Le péché est indéfinissable. Nous pouvons seulement dire qu’il existe, parce que nous l’avons maintes fois rencontré en nous-mêmes et ailleurs.
Nous pouvons même avancer un pas de plus : nous savons ce qu’est le péché en vertu d’une révélation, et seulement ainsi. Il faut que Dieu parle pour qu’à cet éclairage apparaisse une zone de ténèbres qui refuse la lumière.
C’est pourquoi Dieu interdit à Adam une seule chose : tenter de connaître le bien et le mal. C’est un mystère que Dieu seul peut affronter. Dieu, et aucun homme. Si ! Un homme est venu qui a dit : Je suis la lumière qui brille dans les ténèbres. Je suis la vie qui ne craint pas la mort, l’amour qui bouscule la haine et le don qui submerge toute revendication.
Mais avant cet homme-là, le commandement est révélation du péché et la mort en résulte. La mort qui est le salaire du péché et sa conséquence naturelle. La divinisation du moi ne permet pas de vivre. Refuser l’Autre, c’est s’étioler. Vivre contre Dieu, c’est s’ouvrir aux seules forces de la mort.

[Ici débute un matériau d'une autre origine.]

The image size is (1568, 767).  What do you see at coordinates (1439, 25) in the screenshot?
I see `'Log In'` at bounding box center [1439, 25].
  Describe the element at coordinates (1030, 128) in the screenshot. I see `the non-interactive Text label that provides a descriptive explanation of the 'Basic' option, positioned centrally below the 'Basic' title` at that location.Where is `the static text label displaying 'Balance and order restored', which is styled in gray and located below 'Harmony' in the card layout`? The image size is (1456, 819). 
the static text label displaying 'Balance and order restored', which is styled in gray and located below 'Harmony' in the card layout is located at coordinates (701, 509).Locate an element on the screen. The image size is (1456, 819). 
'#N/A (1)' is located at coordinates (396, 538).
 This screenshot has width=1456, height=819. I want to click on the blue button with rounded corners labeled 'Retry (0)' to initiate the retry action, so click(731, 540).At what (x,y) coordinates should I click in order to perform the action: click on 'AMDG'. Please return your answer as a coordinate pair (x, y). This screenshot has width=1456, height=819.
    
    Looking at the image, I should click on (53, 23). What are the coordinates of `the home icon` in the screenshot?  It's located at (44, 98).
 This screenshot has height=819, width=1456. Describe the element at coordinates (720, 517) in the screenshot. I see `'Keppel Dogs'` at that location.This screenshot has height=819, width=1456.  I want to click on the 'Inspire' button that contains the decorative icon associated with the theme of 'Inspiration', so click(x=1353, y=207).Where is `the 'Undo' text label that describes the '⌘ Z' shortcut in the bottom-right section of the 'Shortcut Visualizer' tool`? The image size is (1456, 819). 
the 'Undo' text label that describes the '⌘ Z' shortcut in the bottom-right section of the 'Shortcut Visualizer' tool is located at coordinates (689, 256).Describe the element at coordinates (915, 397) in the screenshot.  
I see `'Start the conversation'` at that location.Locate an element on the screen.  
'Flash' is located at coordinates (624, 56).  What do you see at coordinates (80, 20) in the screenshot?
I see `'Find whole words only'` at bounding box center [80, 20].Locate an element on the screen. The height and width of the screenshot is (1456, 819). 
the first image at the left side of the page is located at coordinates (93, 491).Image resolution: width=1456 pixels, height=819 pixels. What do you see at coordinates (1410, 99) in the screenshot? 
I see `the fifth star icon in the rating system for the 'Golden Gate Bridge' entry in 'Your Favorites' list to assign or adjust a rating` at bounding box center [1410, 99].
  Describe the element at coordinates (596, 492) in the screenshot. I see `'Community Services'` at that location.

Et c’est, de plus, une funeste tromperie, comme il en fut pour Adam : l’homme se laisse séduire par la perspective d’avoir toujours plus et de devenir toujours plus jusqu’à se faire le maître, du monde, des autres et de soi. C’est la tentation suprême, celle du pouvoir qui aspire toujours au pouvoir absolu. Il faut ici relire le récit de la tentation de Jésus !
Mais c’est une tromperie, parce que ce chemin de divinisation est une route sans issue. Ce n’est pas ainsi qu’on devient Dieu ! Cela n’est possible que lorsque Dieu devient homme, selon la belle formule des Pères de l’ancienne Eglise ?
C’est une tromperie parce que Dieu n’est pas le maître tyrannique qui prend plaisir à interdire, mais celui qui arrête l’homme lorsqu’il marche à sa perte. Son dessein dès l’origine, c’est le Christ : il se donne. Il n’y a vers Dieu aucune autre voie d’accès. Il ne faut pas chercher à se faire Dieu, c’est mortellement dangereux. Mais dit le Seigneur, venez, asseyez-vous à ma table, vous êtes mes enfants, dans mon Royaume vous êtes chez vous parce que vous êtes chez moi !
Le péché ne supporte pas l’altérité avec Dieu. La grâce la surmonte.